Kampagneninfo des Bündnisses „Kein Freibrief für Steuerbetrüger“ (pdf hier)
Effektive Bekämpfung von Steuerhinterziehung in Europa: Warum die Ausdehnung der erweiterten EU-Zinsrichtlinie auf die Schweiz erreichbar ist
Die EU-Zinsrichtlinie von 2003
Die gegenwärtige EU-Zinsrichtlinie von 2003
sieht
vor, dass EU-Mitgliedsstaaten sowie einige Drittstaaten sich gegenseitig über
Zinseinkünfte auf Auslandskonten von EU-BürgerInnen informieren (automatischer
Informationsaustausch, AIAT). Während einer Übergangsphase wurde Österreich und
Luxemburg zugestanden, dass sie statt Informationsmitteilungen eine Quellensteuer
von heute 35% auf dieselben Zinseinkünfte erheben dürfen und 75% dieser
Einkünfte dem Wohnsitzland des wirtschaftlich Berechtigten übermitteln.

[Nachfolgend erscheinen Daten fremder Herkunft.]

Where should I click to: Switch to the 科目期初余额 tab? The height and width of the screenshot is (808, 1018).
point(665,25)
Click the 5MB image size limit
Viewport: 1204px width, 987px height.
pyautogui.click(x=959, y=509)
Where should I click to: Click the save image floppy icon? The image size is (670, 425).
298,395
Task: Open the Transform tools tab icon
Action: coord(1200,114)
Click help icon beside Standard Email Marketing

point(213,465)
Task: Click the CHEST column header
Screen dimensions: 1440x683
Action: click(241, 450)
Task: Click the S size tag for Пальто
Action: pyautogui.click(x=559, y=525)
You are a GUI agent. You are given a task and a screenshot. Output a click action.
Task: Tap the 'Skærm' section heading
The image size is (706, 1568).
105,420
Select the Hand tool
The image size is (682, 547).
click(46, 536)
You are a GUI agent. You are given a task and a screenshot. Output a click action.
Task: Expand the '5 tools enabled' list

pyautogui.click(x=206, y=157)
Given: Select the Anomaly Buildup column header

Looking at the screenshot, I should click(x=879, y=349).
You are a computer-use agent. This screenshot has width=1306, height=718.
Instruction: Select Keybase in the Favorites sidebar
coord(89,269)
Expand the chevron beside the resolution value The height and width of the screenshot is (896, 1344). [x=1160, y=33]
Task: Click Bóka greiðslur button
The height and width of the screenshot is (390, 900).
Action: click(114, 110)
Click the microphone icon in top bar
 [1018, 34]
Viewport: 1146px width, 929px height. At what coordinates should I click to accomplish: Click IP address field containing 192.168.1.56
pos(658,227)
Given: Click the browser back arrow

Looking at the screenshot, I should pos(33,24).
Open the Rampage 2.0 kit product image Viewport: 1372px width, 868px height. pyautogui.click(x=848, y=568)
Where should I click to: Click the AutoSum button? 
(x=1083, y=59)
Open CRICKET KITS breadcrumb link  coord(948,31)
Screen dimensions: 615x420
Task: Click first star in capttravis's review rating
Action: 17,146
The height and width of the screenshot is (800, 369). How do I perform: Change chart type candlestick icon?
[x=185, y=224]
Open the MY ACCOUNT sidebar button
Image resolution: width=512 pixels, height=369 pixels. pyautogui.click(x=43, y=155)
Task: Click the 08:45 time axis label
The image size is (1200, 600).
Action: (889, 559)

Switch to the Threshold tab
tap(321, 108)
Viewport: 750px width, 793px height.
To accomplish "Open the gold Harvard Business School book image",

Diese Übergangslösung endet gemäß Artikel 10 der
EU-Zinsrichtlinie automatisch
,
sobald die EU als ganze mit der Schweiz (und vier anderen Kleinstaaten, die
sich jedoch alle hinter der Schweiz „verstecken“) ein Abkommen über den
Informationsaustausch „auf Ersuchen“ gemäß dem OECD-Standard von 2002
abschließt (sogenannte EU-Betrugsbekämpfungs-abkommen). Bis 2009 war das
unwahrscheinlich. Aufgrund des internationalen Drucks hat die Schweiz 2009
jedoch ihre grundsätzlichen Vorbehalte gegen diesen Standard formal aufgegeben.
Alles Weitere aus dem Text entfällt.